CassIO logo CassIO logo

CassIO is the ultimate solution for seamlessly integrating Apache Cassandra® with generative artificial intelligence and other machine learning workloads. This powerful Python library simplifies the complicated process of accessing the advanced features of the Cassandra database, including vector search capabilities. With CassIO, developers can fully concentrate on designing and perfecting their AI systems without any concerns regarding the complexities of integration with Cassandra.

Keep reading and explore the site for more info, or pick and run a code example straight away.

Features at a glance

CassIO gives you the power to access the latest Cassandra capabilities for your ML needs, without having to become a Cassandra expert. This includes efficient usage of data structures for key-value storage, text caching, chat history management and -- crucially -- Vector Similarity Search.

What is Vector Similarity Search?

Vector Similarity Search is a powerful information retrieval technique, used to find similar items based on their vector representations.

Embedding vectors, which are essentially numerical representations of input data (such as text or images), make it possible to identify "similar items" (e.g. for text data this means a semantic similarity, regardless of the exact words used in the texts you compare).

Vector Similarity Search can thus be at the heart of many, diverse applications such as recommendation systems, content summarization, image retrieval and much more. The most impactful usage is the family of techniques known as RAG (retrieval-augmented generation), whereby the search is used to collect the best context then passed to LLMs (large language models) for generating textual results.

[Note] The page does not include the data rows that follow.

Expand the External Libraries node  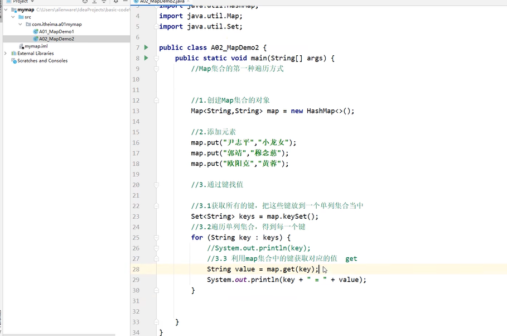(4, 53)
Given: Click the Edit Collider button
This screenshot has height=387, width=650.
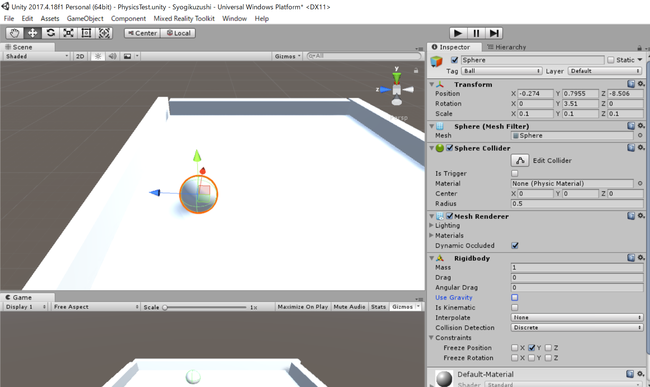Looking at the screenshot, I should 520,160.
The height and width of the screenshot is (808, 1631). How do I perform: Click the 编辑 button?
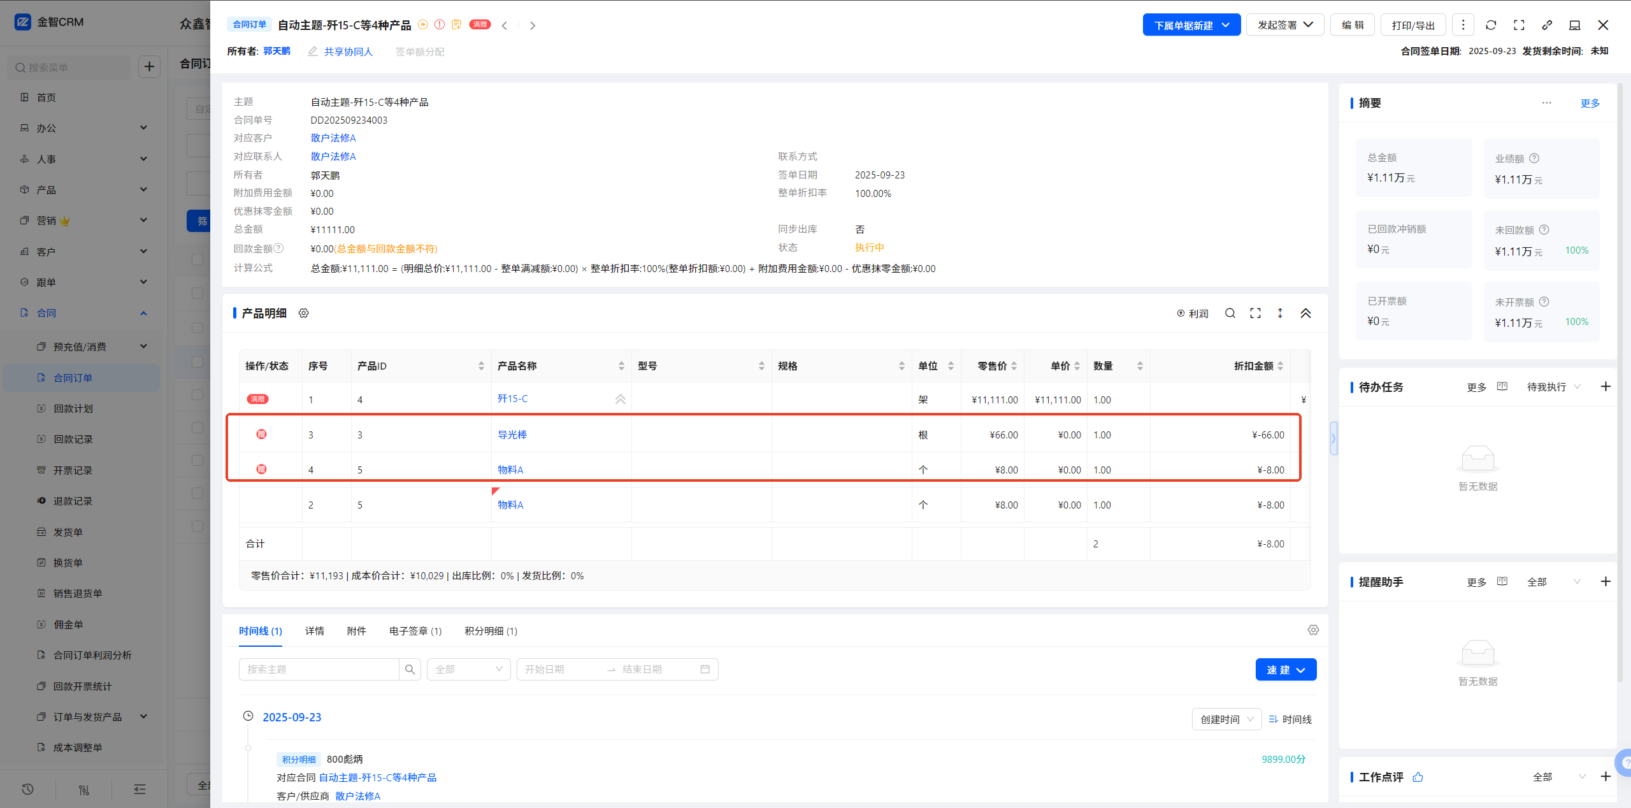tap(1352, 25)
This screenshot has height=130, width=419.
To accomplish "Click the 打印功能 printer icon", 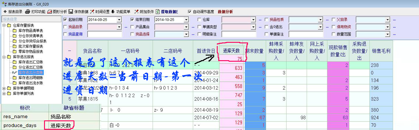I will [28, 12].
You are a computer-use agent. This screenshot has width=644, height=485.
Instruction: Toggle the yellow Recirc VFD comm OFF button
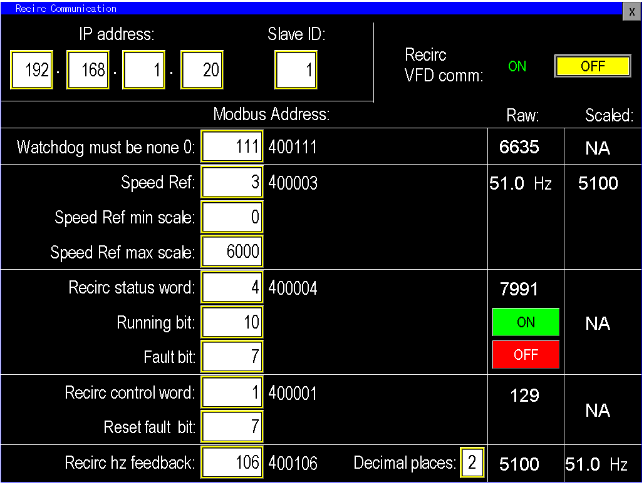tap(592, 66)
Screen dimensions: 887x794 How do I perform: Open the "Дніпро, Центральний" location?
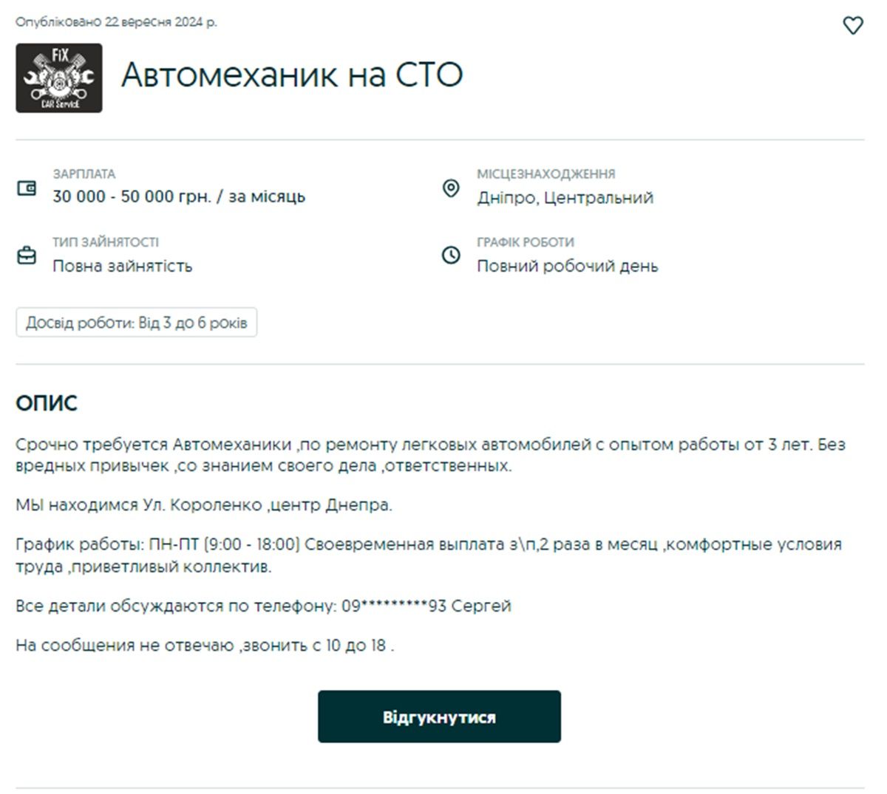coord(565,198)
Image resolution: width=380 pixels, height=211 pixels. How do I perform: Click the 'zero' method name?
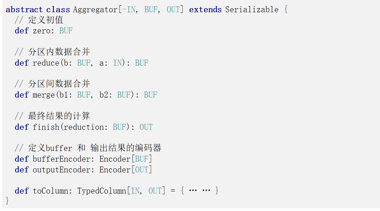42,31
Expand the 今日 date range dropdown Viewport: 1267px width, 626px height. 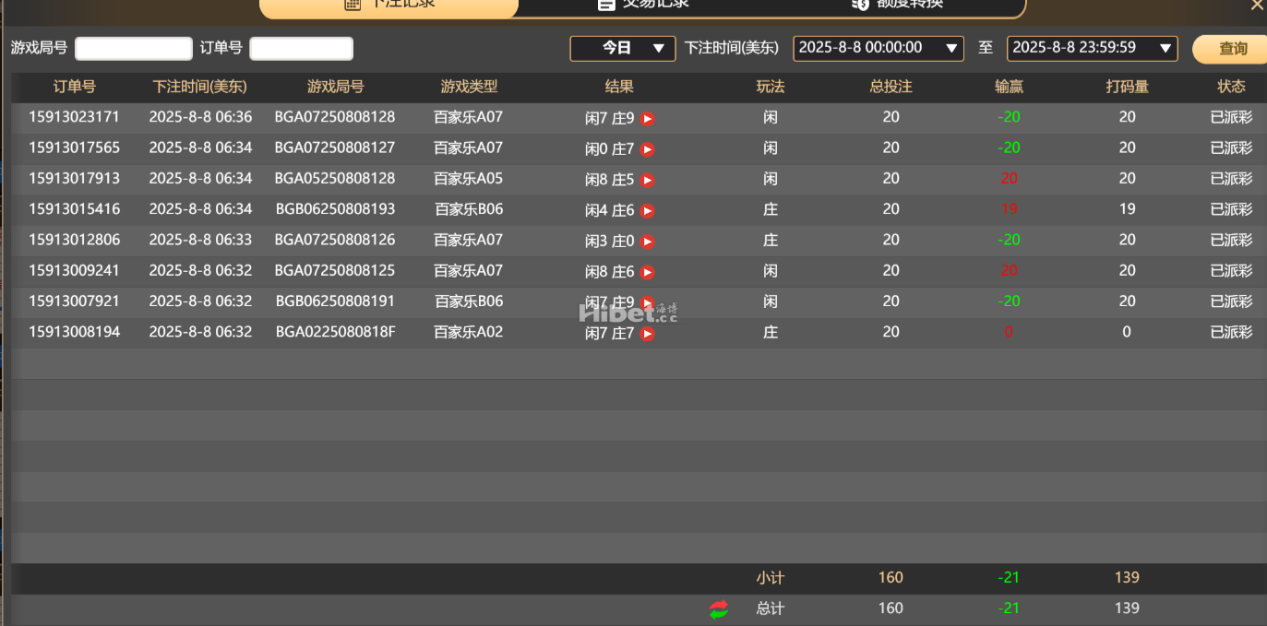point(622,48)
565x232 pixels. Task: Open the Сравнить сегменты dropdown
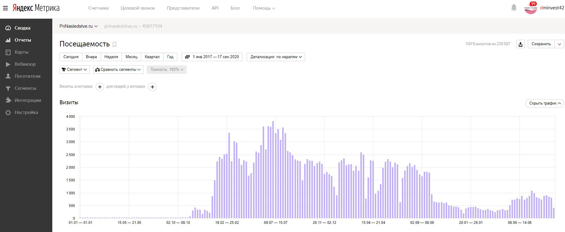click(x=118, y=70)
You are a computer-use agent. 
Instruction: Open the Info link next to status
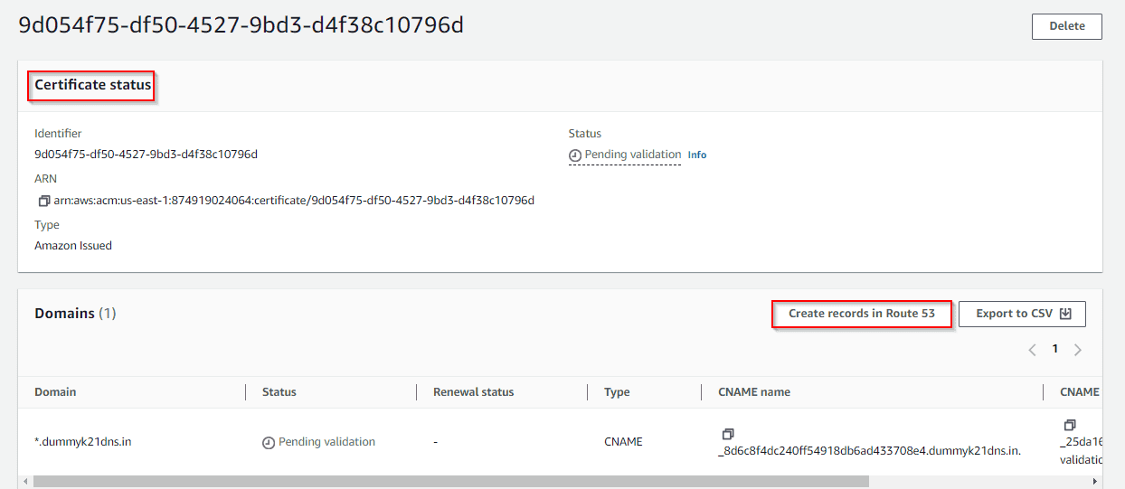coord(696,155)
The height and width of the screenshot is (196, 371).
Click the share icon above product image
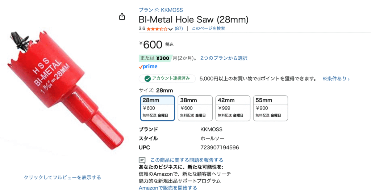(122, 17)
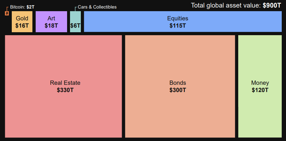The width and height of the screenshot is (286, 141).
Task: Click the $120T Money value
Action: [260, 90]
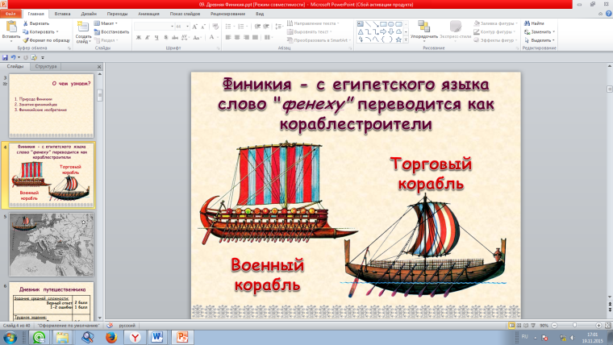
Task: Open the Arrange (Упорядочить) tool
Action: click(424, 29)
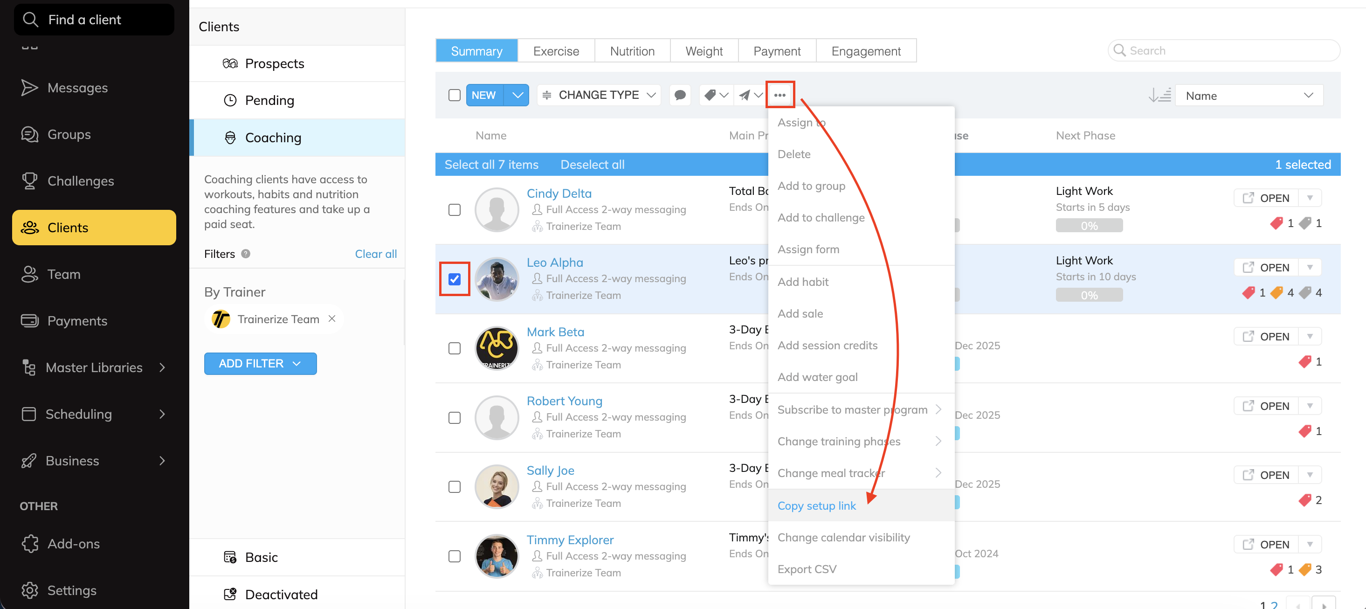Open the tag icon dropdown in toolbar
Viewport: 1366px width, 609px height.
pos(716,95)
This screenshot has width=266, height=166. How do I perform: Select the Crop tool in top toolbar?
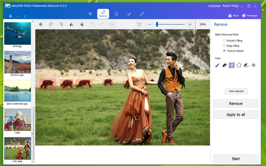[90, 14]
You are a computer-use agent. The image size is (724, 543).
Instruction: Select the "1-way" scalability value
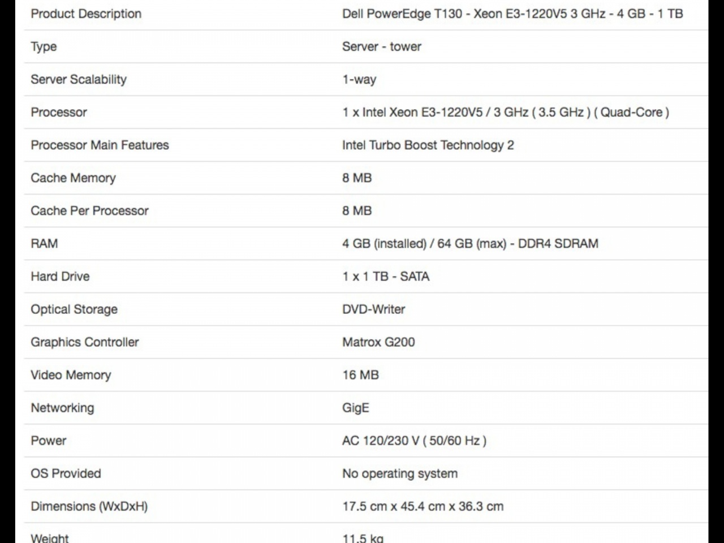[359, 79]
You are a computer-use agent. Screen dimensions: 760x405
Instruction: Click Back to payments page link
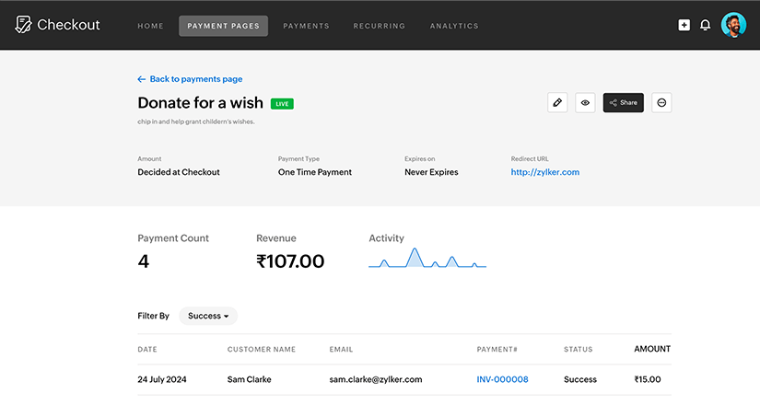(190, 79)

It provides a scalable and efficient way to search and retrieve relevant information even from very large datasets, and can be used across very different domains to solve a variety of use cases.

General architecture

CassIO is the core logic powering various LLM frameworks, utilizing "thin adapters" tailored to fit the particular interfaces of each framework. As a mediator between your application, a framework like LangChain or LlamaIndex, and the Cassandra database, CassIO is the optimal solution for efficient and effective data management.

CassIO, sketch

Latest status

CassIO is evolving rapidly. Note that at the time of writing

  1. there's support for LangChain and LlamaIndex, with new features still being actively added;
  2. The "Cassandra prompt template" component in LangChain is still in preview, which is why the setup instructs to install a forked version of the framework (but you're good to do with everything else by just doing a regular pip install langchain);
  3. CassIO can be used also directly in your application (for instance, for a non-language-based Vector Search need): this is also covered in the present documentation.

Trademark

Apache®, Apache Cassandra®, and the eye logo are either registered trademarks or trademarks of the Apache Software Foundation in the United States and/or other countries.